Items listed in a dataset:
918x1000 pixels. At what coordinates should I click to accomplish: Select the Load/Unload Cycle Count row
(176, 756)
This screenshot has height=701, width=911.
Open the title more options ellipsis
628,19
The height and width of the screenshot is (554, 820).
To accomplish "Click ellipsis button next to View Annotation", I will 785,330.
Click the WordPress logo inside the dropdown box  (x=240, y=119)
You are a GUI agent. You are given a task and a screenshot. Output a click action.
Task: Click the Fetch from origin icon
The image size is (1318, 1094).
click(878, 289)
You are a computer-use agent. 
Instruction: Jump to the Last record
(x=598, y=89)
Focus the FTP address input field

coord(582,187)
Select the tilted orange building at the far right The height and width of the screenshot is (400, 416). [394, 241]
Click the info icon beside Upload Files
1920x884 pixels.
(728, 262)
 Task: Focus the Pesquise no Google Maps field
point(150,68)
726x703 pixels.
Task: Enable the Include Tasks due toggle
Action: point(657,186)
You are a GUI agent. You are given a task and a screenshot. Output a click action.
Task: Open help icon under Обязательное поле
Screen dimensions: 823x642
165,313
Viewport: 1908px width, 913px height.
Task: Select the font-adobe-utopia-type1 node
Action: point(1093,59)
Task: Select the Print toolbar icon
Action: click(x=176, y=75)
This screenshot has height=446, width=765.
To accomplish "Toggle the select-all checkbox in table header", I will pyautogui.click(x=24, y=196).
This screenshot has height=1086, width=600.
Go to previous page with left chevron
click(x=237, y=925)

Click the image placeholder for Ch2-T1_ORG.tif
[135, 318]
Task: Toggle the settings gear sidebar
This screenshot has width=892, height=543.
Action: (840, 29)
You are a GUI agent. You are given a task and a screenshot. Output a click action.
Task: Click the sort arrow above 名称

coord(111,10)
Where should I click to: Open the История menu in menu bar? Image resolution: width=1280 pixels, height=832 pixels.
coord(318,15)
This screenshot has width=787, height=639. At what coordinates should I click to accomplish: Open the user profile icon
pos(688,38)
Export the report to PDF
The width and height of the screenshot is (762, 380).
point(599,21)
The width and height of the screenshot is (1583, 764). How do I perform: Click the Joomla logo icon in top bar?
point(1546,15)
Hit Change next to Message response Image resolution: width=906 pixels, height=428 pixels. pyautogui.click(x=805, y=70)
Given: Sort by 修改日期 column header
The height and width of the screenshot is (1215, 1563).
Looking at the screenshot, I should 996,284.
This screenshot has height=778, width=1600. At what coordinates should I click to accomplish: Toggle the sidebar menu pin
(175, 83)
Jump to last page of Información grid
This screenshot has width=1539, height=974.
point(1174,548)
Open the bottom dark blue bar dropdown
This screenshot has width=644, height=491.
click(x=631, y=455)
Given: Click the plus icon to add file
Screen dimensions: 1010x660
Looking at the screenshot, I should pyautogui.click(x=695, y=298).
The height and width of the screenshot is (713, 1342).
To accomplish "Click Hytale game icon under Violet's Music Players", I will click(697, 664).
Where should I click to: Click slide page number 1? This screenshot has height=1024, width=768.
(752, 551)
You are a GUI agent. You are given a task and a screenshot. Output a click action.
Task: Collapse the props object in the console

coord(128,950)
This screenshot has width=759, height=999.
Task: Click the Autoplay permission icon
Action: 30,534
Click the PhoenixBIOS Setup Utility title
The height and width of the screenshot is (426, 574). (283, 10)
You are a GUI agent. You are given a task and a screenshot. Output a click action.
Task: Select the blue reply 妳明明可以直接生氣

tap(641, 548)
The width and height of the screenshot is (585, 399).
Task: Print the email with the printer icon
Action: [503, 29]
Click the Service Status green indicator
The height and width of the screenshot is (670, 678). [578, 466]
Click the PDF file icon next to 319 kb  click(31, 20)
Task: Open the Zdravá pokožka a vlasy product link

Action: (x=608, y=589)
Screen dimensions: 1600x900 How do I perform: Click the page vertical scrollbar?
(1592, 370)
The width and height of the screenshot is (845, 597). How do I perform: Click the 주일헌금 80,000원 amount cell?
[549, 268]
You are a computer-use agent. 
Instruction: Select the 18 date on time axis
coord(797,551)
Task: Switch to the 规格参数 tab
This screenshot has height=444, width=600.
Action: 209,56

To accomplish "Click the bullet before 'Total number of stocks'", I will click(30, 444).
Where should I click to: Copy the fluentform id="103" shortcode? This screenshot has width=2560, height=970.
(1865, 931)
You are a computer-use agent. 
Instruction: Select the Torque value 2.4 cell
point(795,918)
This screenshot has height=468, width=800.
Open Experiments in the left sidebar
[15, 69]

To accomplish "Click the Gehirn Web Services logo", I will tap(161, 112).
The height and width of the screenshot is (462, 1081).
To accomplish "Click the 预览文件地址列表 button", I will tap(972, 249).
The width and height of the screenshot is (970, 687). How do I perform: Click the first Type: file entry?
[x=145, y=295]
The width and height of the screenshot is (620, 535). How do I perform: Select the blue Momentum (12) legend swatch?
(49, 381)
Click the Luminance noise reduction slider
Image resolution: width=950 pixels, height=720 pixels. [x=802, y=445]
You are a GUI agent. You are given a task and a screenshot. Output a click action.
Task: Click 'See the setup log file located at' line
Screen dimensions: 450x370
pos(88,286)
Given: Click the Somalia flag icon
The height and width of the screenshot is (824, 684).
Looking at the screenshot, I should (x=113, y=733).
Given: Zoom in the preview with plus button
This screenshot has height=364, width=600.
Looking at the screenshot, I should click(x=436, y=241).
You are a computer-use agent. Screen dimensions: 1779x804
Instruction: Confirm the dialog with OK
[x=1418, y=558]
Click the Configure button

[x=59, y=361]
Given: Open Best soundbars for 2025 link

Problem statement: Only those lines of the entries above that run from the line containing "This screenshot has width=787, height=639." to the line containing "Jump to last page of Información grid", both included, should be transcribed exactly.

Output for this task:
This screenshot has width=787, height=639. At what coordinates should I click to accomplish: Open the user profile icon
pos(688,38)
Export the report to PDF
The width and height of the screenshot is (762, 380).
point(599,21)
The width and height of the screenshot is (1583, 764). How do I perform: Click the Joomla logo icon in top bar?
point(1546,15)
Hit Change next to Message response Image resolution: width=906 pixels, height=428 pixels. pyautogui.click(x=805, y=70)
Given: Sort by 修改日期 column header
The height and width of the screenshot is (1215, 1563).
Looking at the screenshot, I should 996,284.
This screenshot has height=778, width=1600. At what coordinates should I click to accomplish: Toggle the sidebar menu pin
(175, 83)
Jump to last page of Información grid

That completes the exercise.